Weszliśmy do mojego pokoju. Weszłam do garderoby i zaczęłam wrzucać wszystko co było pod ręką.
-Co ty robisz?- spytał Alan przyglądając się moim poczynaniom.
-Pakuję się- odpowiedziałam wrzucając kolejną bluzę do sterty ciuchów.
-Aha...to ja to zrobię za ciebie a ty idź na dół po coś do picia- powiedział wywalając moją walizkę.
-Okey- odpowiedziałam, ktoś znów za mnie odwali całą pracę. Ale ludzie są naiwni. Ale teraz mam czas wolny. Weszłam do kuchni, w której była Nadia. Tutaj zawsze ktoś jest. Jestem pewna, że jakbym weszła o 3.00 do kuchni to ktoś by tu siedział.
-Przepraszam, gdzie tu jest coś do picia- powiedziałam słodko jakbym nie wiedziała, że sok jest w lodówce, a szklanki w szafce obok.
-Cześć Nikol, zaraz ci wszystko dam. - powiedziała tak jak przewidziałam otwierając lodówkę pełną napojów-Co chcesz?
-Daj mi różowe Frugo i coś co zazwyczaj pije Alan- powiedziałam
-Proszę- Nadia postawiła przede mną moje frugo i zielone dla Alana- A tak właściwie to gdzie on jest?
-U mnie w pokoju, dziękuję, że mi pomogłaś- powiedziałam uśmiechając się- A nie wiesz gdzie jest mój tata?
-Zaraz powinien wrócić- odpowiedziała- Mogę chwilę porozmawiać z Alanem?

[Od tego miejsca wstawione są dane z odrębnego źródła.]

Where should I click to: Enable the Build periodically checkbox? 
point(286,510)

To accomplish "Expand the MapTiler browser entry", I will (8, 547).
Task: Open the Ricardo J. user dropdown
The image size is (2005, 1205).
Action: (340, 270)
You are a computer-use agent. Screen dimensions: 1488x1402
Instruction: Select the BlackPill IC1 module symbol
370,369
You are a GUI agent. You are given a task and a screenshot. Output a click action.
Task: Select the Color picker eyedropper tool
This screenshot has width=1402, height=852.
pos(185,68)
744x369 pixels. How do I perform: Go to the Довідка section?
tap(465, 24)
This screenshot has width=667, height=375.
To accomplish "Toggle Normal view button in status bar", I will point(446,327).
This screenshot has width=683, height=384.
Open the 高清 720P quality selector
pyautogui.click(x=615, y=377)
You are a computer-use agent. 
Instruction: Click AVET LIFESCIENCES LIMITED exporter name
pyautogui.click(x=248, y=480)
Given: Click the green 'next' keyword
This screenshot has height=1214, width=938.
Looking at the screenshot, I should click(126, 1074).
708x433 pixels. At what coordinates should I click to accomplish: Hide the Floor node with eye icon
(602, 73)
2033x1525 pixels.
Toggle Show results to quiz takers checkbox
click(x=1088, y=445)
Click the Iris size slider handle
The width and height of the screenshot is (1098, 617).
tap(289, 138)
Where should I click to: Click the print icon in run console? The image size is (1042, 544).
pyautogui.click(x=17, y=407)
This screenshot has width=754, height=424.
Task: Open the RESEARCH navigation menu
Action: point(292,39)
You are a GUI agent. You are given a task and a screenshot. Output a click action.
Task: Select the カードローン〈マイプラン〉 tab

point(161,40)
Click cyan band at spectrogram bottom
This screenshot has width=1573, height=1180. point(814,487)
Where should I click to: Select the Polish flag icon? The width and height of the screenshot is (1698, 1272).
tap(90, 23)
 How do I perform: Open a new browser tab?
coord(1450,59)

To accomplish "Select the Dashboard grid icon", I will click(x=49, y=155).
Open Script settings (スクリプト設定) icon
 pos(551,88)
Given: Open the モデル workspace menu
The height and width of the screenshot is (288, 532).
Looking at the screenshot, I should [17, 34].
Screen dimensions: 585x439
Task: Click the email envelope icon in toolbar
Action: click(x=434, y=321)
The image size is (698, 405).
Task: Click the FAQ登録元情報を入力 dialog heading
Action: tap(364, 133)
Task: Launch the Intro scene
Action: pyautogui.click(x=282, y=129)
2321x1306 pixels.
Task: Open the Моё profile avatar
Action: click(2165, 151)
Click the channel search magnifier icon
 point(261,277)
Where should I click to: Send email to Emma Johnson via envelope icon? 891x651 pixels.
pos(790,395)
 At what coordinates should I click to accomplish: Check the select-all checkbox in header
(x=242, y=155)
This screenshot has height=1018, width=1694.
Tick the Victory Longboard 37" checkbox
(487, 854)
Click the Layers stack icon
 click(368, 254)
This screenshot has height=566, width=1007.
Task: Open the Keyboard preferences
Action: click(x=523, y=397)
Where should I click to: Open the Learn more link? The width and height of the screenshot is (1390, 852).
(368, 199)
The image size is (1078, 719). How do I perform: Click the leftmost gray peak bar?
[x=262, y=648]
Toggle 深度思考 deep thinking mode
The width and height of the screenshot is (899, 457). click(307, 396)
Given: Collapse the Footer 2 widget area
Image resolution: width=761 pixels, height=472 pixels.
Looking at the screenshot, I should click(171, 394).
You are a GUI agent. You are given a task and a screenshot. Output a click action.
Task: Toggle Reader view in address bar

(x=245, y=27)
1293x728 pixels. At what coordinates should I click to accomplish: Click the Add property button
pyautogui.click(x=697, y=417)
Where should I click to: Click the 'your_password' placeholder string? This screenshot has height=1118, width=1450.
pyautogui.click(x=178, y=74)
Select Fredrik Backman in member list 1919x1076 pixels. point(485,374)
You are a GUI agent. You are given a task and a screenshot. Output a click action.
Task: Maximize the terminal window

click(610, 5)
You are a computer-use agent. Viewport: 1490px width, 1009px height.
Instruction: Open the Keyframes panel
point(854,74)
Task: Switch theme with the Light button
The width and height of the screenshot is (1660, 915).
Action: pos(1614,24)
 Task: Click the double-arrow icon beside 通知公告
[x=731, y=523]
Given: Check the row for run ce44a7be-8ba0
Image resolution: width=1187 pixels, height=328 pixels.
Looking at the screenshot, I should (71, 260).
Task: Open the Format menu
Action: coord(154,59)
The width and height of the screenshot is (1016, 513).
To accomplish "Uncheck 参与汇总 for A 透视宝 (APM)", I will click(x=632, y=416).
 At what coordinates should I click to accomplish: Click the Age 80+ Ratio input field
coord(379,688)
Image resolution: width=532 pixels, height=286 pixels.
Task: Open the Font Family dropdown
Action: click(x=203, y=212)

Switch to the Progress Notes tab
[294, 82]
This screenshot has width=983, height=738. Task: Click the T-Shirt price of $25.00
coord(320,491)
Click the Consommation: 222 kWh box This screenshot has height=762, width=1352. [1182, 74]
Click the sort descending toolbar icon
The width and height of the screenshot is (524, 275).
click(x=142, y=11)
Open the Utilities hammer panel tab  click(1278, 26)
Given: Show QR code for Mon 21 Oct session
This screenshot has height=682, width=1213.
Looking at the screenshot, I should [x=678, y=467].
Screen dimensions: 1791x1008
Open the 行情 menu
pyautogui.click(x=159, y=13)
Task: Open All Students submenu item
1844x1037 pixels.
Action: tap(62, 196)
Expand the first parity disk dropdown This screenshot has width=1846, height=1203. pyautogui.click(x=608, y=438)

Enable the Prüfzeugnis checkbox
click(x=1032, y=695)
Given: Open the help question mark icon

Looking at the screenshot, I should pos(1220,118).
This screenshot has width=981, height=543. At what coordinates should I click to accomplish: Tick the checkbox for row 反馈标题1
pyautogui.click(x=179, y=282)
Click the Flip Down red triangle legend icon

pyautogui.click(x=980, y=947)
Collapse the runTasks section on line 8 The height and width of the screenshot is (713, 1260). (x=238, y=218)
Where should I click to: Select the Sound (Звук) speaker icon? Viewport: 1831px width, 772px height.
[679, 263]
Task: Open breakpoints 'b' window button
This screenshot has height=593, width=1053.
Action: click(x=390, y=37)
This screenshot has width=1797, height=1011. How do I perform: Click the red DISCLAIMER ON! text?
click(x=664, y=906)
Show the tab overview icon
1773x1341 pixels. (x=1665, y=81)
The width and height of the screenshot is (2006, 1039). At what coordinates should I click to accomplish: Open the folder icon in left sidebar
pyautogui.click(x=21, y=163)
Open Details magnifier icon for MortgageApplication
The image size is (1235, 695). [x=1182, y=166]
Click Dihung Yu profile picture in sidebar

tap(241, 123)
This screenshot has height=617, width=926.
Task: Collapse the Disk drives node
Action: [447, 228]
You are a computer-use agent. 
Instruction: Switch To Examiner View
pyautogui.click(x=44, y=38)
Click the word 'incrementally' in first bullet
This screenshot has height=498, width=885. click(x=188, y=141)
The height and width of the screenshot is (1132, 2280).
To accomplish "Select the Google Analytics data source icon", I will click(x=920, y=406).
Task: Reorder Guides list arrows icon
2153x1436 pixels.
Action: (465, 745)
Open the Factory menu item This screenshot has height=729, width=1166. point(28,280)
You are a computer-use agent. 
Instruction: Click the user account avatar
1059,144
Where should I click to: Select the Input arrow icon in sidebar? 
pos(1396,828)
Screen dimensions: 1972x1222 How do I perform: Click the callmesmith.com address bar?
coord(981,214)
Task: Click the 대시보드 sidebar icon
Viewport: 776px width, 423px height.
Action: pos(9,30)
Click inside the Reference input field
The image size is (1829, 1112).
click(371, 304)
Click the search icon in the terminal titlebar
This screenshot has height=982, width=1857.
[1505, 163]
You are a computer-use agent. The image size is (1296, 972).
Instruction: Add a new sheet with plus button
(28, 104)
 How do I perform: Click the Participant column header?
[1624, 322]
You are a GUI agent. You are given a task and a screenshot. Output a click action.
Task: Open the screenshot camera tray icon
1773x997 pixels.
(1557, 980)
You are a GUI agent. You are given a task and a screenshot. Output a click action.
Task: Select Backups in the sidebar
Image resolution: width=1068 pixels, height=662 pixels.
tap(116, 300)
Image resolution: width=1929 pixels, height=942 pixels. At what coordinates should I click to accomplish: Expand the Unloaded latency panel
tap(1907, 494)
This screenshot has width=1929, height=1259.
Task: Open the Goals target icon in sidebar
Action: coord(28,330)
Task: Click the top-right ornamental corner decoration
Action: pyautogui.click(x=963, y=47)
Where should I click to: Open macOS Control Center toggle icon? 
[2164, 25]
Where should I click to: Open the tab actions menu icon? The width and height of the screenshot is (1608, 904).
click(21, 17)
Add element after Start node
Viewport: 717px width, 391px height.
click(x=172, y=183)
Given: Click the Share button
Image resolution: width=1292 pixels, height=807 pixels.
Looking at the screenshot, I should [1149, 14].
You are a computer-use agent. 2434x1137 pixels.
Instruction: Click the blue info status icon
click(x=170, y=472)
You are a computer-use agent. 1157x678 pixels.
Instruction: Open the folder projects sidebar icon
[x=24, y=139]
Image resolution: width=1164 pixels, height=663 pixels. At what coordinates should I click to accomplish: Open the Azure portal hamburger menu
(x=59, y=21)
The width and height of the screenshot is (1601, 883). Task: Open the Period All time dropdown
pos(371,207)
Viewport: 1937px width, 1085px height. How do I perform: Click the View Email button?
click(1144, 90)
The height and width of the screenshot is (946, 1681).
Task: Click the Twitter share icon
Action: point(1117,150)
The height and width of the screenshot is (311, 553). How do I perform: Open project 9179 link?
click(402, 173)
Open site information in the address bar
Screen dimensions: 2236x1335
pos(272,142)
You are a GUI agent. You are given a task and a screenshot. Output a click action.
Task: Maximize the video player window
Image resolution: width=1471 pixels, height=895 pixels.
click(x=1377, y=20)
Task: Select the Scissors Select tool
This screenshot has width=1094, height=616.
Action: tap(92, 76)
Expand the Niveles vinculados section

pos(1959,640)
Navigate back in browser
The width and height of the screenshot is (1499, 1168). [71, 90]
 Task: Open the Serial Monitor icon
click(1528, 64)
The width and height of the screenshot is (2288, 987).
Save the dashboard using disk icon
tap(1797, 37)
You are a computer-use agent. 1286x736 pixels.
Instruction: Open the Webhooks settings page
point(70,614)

-Tak, zaczekam w salonie- odpowiedziałam wychodząc z kuchni. Salon o dziwo był pusty. Usiadłam na sofie i włączyłam sobie telewizor. Leciały jakieś kreskówki, ciekawe kto ostatnio oglądał telewizję i te inteligentne programy.
-Naprawdę oglądasz Dobranocny Ogród?- usłyszałam pytanie za sobą.
-Tak, Harry. To taki wspaniały program- odpowiedziałam sarkastycznie.
-Skoro tak mówisz to obejrzę to z tobą- powiedział chłopak siadając obok mnie.
Próbowałam skupić się ta tym badziewiu, nawet nie wiem po co. Ciągle czułam wzrok Harrego na sobie.
-Co tak mnie obserwujesz?- spytałam patrząc na chłopaka.
-A tak patrzę, jesteś taka ładna- powiedziałam
-Dzięki- odpowiedziałam obojętnie, teraz miałam się zawstydzić? Jeśli tak, to popełniłam kolejny błąd w udawaniu normalnej dziewczyny. Po prostu nie ruszają mnie te teksty.
-Ej, a może wyskoczylibyśmy gdzieś kiedy?- spytał.